No, the fastest way to switch is to have all sounds for your song and all it’s states loaded in advance and then use the midi route muting to turn on and off the connections to the different plugins. If you have to re-enable and shut off plugs it takes more time.plugs it takes more time.
Yes, Solo will work too. But it might be more complicated that way if you have multiple controller keyboards or multiple zones that you want to target to different plugins - you’d still need to have routing changes. But for simpler songs/setups, maybe Solo is the best way - good idea!
Also, note that Solo will only mute the output routes of the plugins. So if you have a keyboard mapped to bunch of synths and using Solo to switch between them, they’ll all be processing incoming notes which are then muted. Switching MIDI routes is the best way to switch sounds.
Also note you don’t need to enable/disable multiple routes. You can have one route and change its target in different states.
Ah i used solo because the routing trick didn’t work with a linked rack because the preset it’s the same in for example all 3 of them (song with 3 different guitar sounds).

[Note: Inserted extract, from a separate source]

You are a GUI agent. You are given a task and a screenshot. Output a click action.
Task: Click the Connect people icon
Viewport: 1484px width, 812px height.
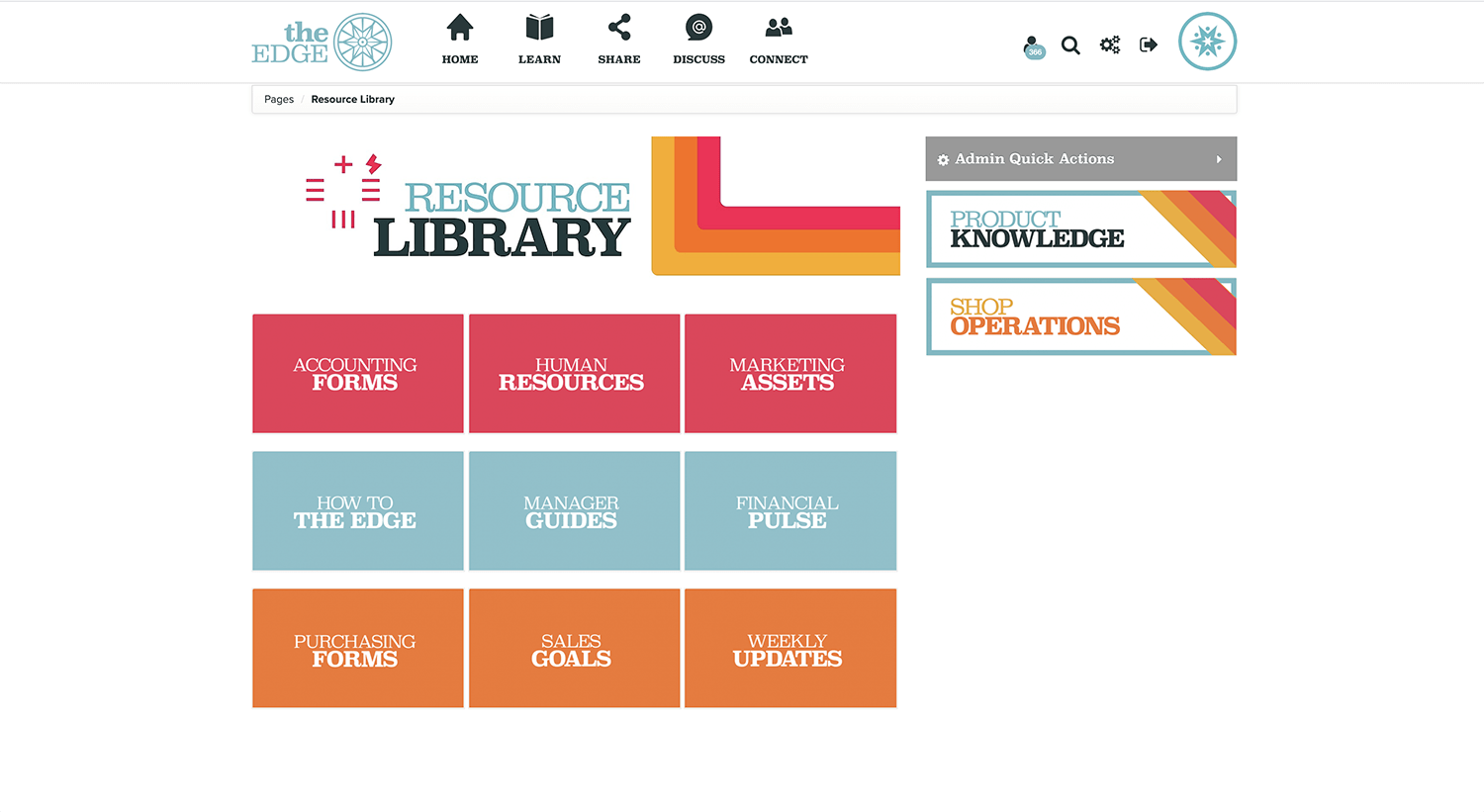[779, 29]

So i used an embeded rack and solo. Because the disable function didn’t work.
Ofcourse i could have used the routing!
But then you don’t have a visual warning what’s going on. And i know myself
@brad, for a visual indication, how about if racks/plugin rows are visually dimmed if there’s no active route to them ultimately connected to a MIDI input? Of course, filters/zones might mean a rack/plugin is not playable, even though it has a route to it, and conversely a rack/plugin without a route could still be made to play using a note binding. But for the standard case, I think this could be a really useful visual indication of what’s going on.
On the route, yes - I was thinking about visual indication on the target rack/plugin itself, rather than the route. That way, at a glance you’d be able to see which racks/plugins are currently “live”, without needing to look at the target names on the enabled routes.